Your task:
Look below for the line that contains "The image size is (593, 395).", and write out exactly that line and all remaining lines of the listing, omitting pictures.

Material for this task:
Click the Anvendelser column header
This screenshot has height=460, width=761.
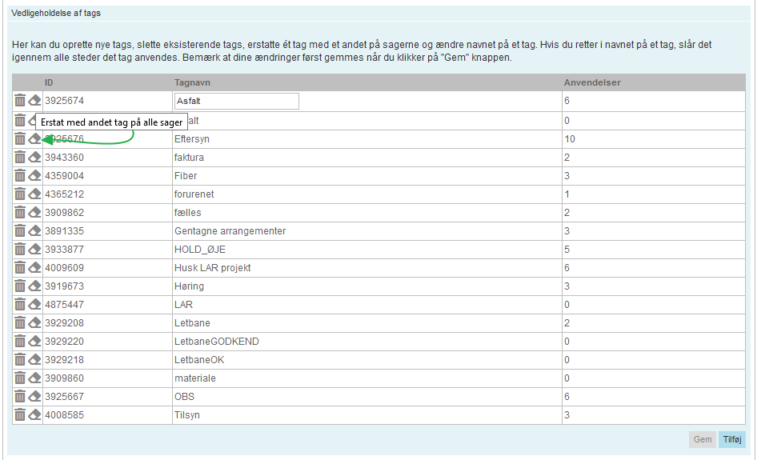coord(592,82)
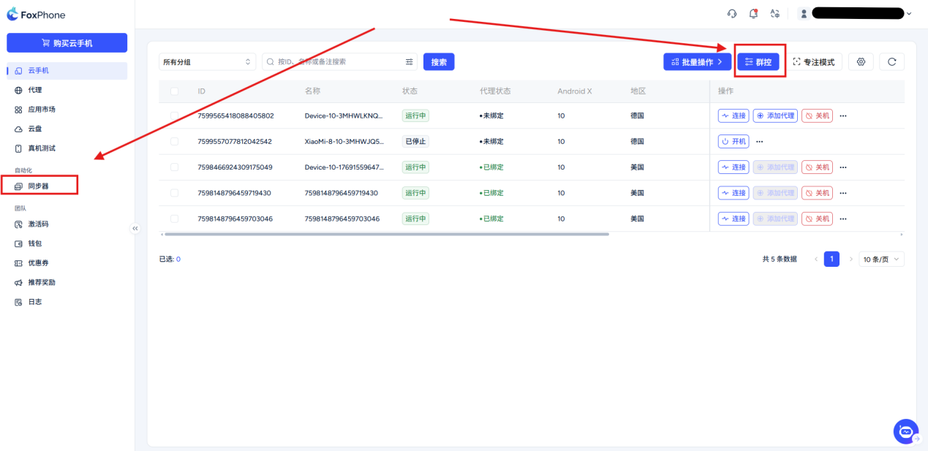Screen dimensions: 928x451
Task: Click the language translate icon
Action: [774, 13]
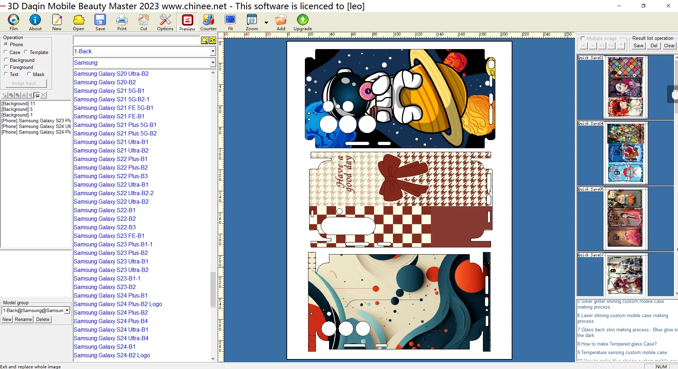Click the Rename model group button
The image size is (678, 369).
point(23,319)
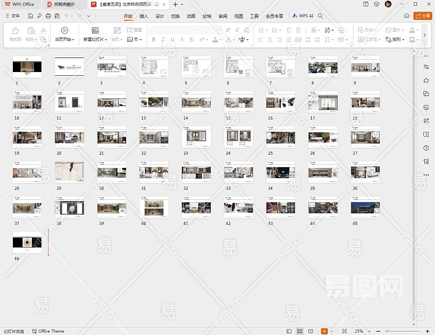This screenshot has height=335, width=435.
Task: Start slideshow from orange status bar button
Action: click(x=325, y=331)
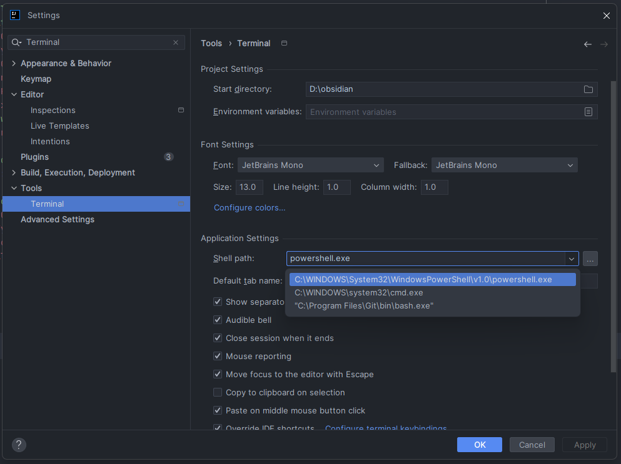Click the Environment variables editor icon

click(x=588, y=111)
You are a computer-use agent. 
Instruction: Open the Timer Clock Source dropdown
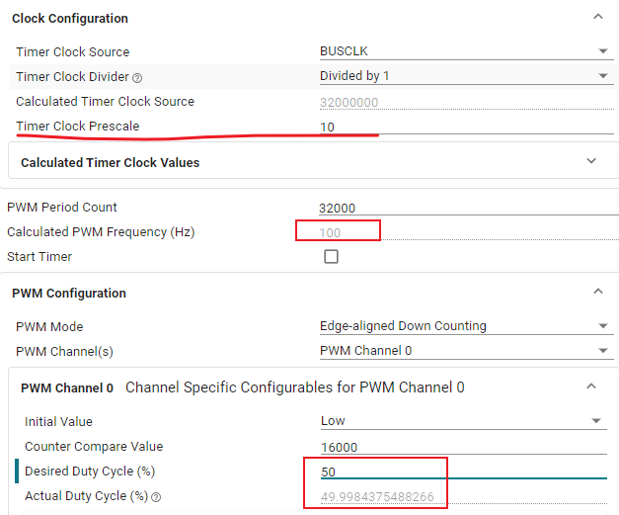tap(464, 51)
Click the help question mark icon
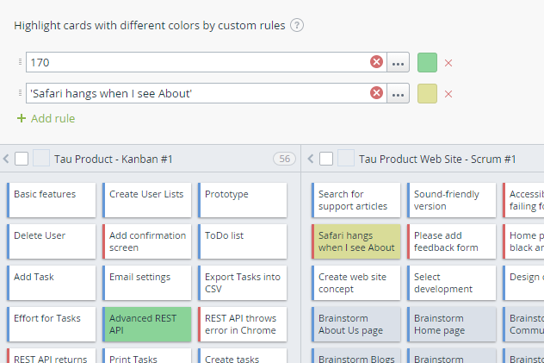544x363 pixels. pyautogui.click(x=297, y=25)
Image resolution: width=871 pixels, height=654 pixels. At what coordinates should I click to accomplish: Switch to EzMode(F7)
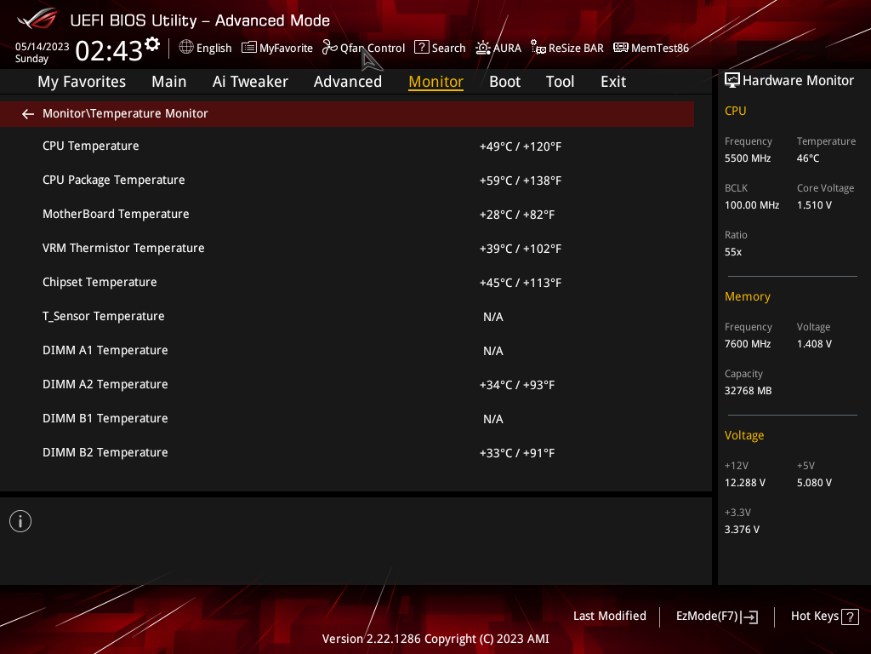[x=716, y=617]
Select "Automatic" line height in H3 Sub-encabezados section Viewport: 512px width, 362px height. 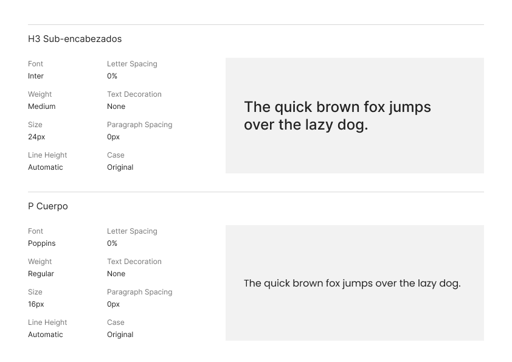(x=46, y=167)
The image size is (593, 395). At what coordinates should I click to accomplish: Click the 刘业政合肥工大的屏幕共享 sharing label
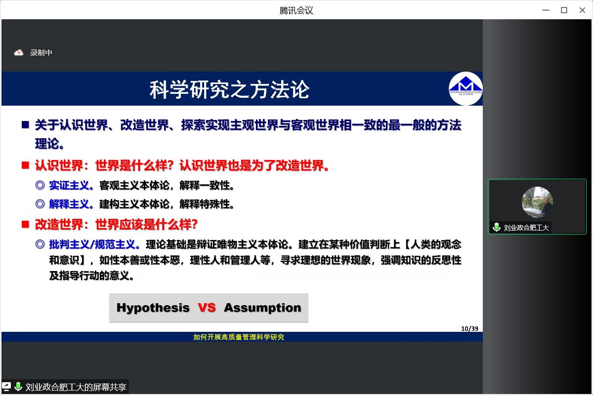[76, 387]
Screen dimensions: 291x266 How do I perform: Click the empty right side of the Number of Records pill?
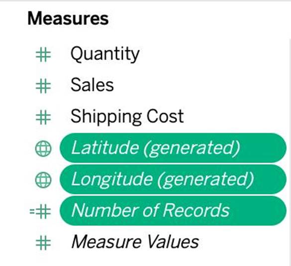[258, 211]
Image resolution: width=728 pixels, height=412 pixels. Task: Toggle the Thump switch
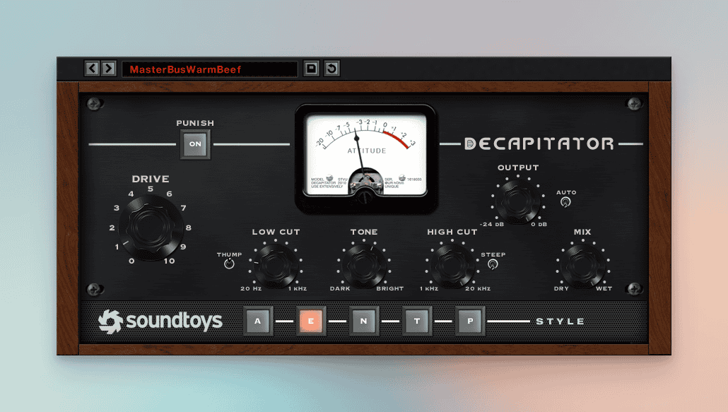click(228, 264)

Expected answer:
The image size is (593, 395). At what coordinates should I click to accomplish: Click the 刘业政合肥工大的屏幕共享 sharing label
[76, 387]
Screen dimensions: 291x266 How do I perform: Click the empty right side of the Number of Records pill?
[258, 211]
Image resolution: width=728 pixels, height=412 pixels. Task: Toggle the Thump switch
click(228, 264)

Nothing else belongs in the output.